Your goal: Restate word for word every line from the one containing "The height and width of the screenshot is (488, 1024)." to the last line of the records below.

(Saved data entries)
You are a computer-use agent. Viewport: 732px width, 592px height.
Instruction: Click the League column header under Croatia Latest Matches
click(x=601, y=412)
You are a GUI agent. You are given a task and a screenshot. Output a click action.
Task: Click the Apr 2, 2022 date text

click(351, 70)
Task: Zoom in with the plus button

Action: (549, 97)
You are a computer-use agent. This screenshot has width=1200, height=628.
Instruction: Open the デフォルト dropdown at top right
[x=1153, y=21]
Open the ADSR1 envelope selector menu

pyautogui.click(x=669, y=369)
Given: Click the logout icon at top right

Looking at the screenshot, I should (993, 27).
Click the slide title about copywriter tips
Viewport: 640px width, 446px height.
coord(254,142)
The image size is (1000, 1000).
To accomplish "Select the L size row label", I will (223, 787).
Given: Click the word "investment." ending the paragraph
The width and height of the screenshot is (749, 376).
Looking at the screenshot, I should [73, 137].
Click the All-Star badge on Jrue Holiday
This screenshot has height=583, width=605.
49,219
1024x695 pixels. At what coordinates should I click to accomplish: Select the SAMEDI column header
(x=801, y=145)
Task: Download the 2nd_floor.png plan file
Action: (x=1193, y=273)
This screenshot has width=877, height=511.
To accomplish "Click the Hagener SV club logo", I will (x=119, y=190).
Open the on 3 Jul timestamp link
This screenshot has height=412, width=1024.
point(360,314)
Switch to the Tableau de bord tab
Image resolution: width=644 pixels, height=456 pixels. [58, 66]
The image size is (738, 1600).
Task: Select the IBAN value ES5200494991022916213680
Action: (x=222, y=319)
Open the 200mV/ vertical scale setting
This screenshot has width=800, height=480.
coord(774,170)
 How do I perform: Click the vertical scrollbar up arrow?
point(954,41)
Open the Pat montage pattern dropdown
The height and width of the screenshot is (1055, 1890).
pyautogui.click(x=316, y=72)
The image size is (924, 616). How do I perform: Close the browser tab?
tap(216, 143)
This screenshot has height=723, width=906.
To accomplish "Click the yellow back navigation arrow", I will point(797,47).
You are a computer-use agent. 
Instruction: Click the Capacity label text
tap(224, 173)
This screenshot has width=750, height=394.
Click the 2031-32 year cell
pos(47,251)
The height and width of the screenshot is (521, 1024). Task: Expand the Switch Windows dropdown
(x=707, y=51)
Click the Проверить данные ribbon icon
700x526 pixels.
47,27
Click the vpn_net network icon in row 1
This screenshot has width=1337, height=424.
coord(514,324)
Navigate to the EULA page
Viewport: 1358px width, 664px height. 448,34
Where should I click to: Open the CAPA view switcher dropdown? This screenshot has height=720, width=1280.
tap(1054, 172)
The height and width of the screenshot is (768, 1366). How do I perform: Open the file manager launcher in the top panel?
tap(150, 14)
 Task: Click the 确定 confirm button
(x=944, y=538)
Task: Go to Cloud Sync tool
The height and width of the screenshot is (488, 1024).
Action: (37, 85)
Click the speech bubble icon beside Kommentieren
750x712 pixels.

Result:
The height and width of the screenshot is (488, 1024).
Action: (37, 85)
Click the speech bubble icon beside Kommentieren
750x712 pixels.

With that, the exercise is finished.